===== Stored data =====
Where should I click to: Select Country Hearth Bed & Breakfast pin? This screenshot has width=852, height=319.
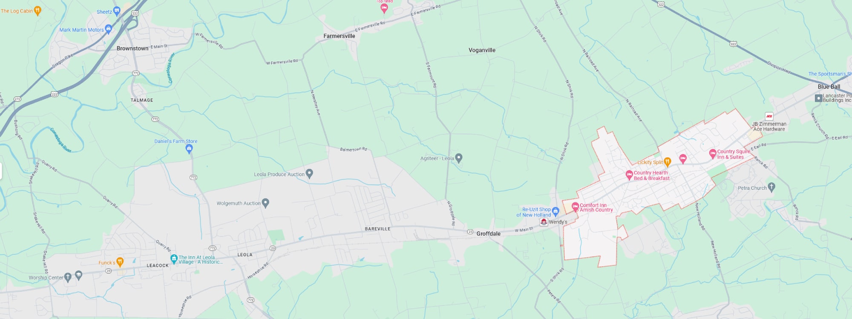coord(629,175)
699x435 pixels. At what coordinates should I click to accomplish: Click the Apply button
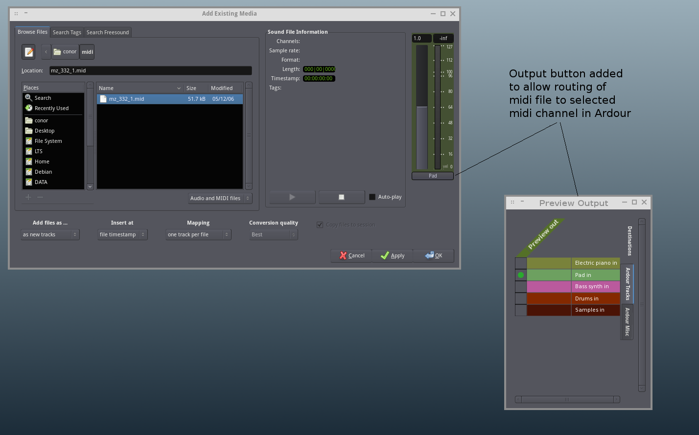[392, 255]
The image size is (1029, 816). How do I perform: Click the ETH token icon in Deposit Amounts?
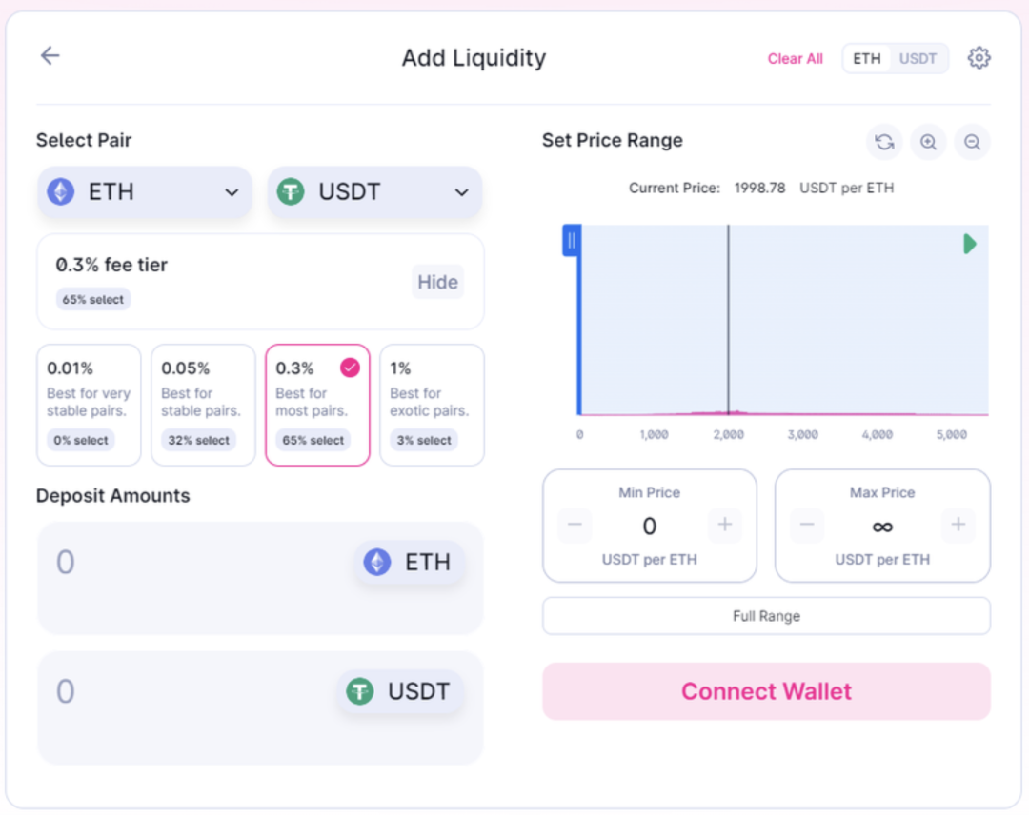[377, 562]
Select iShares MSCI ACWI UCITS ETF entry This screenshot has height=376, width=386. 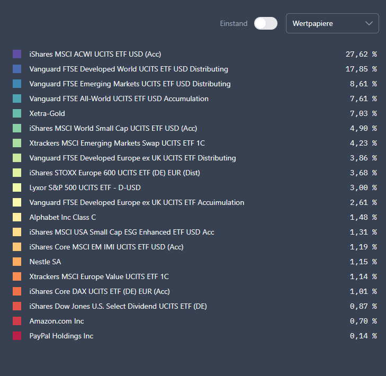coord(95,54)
=====
--- Exercise ---
Collect each line of the records above that contains the word "should".

--- Correct response ---
Where should I click to: Select Country Hearth Bed & Breakfast pin? This screenshot has width=852, height=319.
699x435 pixels. At what coordinates should I click to accomplish: Click the Apply button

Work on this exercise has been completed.